Die Aktivisten wollen ein neues Gesetz erzwingen. Es geht ihnen um das sogenannte Lebensmittelrettungsgesetz. Dafür hatten sie der Politik ein Ultimatum gestellt und blockieren immer wieder Straßen. Dieses Vorgehen unterstützt die Ex-Ernährungsministerin nicht: "Man kann es Erpressung nennen. Es ist zumindest politisch nicht besonders klug und ein Missverständnis in Sachen Demokratie. Demokratie heißt immer Prozesse und verschiedene Interessen zu beachten. Und dann zu sagen: 'Das ist mein Gesetzentwurf! So machst Du es morgen.' Das ist nicht sehr hilfreich. Und das sage ich, obwohl ich das Thema teile und wir dazu Maßnahmen vereinbart haben."
Essen-Retten-Gesetz geht nicht weit genug
Künast unterstützt die Idee eines Essen-Retten-Gesetzes ausdrücklich. Der Gesetzestext, den die Aktivisten mit einem Ultimatum versehen hatten, geht Künast teilweise sogar nicht weit genug, "weil es gar nicht wirklich voll die gesamte Kette mit in den Blick nimmt. Also auch die Frage der Überproduktion ganz am Anfang. Die brauchen sie nämlich, damit am Ende zu viel weggeworfen wird. Das hängt zusammen."
Im Interview mit Kontrovers bedauert Künast, dass sich ihre Partei bei den Koalitionsvereinbaren nicht mit einem vorgesehenen Verbot für Discounter und große Supermärkte durchsetzen konnten, Lebensmittel wegzuwerfen. Aber, immerhin, soweit konnten sich die Grünen dann doch durchsetzen, sei es in den nächsten Wochen und Monaten die Aufgebe des Landwirtschaftsministeriums, ein Gesetz auf den Weg zu bringen, das stufenweise für alle Bereiche eine Reduktion von weggeworfenen Lebensmitteln beinhaltet. Ein solches Gesetz werde es noch in diesem Jahr geben, da ist sich Künast sicher.
Mit Blick auf das Ultimatum der Klimaaktivisten äußert sie salopp: "Also Demokratie ist doch nicht so, dass ein Ministerium ein Gesetz vom Himmel wirft. Da wäre schon der Bundestag enteignet oder auch der Bundesrat."

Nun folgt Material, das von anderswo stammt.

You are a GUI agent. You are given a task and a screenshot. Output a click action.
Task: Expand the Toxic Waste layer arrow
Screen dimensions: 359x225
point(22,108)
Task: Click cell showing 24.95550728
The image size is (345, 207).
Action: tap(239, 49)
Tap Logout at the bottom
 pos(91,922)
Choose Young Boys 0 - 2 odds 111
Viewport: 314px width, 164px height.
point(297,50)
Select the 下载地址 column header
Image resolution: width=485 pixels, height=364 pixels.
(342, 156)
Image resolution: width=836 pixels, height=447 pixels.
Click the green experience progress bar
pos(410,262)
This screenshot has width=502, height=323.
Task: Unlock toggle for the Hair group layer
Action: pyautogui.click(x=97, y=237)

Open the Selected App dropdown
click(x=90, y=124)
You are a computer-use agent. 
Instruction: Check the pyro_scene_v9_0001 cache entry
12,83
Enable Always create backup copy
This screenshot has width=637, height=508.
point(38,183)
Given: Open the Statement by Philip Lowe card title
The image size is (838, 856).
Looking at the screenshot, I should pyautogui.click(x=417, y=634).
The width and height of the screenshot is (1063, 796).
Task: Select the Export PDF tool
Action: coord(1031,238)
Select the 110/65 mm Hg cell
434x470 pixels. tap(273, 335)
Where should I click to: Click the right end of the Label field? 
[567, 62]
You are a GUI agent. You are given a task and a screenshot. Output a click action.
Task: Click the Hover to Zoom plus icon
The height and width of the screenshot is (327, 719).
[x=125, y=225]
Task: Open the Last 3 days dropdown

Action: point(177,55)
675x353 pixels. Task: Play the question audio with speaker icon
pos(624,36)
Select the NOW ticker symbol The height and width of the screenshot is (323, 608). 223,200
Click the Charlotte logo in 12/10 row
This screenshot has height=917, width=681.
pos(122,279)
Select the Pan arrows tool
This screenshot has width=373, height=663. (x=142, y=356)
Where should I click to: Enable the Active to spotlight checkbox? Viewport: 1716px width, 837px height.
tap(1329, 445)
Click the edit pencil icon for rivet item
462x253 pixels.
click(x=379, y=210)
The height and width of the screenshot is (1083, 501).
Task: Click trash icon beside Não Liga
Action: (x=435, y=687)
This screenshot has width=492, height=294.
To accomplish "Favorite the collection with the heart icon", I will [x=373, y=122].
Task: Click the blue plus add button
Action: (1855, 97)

"Massive, kritische Debatte über gewählte Mittel"
Angesichts der jüngsten, strafbaren Protestaktionen von Klimaaktivisten ist die Grünen-Politikerin dennoch überzeugt, dass sich eine große Mehrheit der grünen Wählerschaft und der Umweltschutzbewegungen nicht von ihrer Partei verraten fühlt. "Es ist ja nicht so, dass der größte Teil der Klimaschutzbewegung Autobahnen oder Flughäfen blockiert. Sondern da gibt es auch eine massive kritische Debatte über die Frage, welche Mittel man wählt."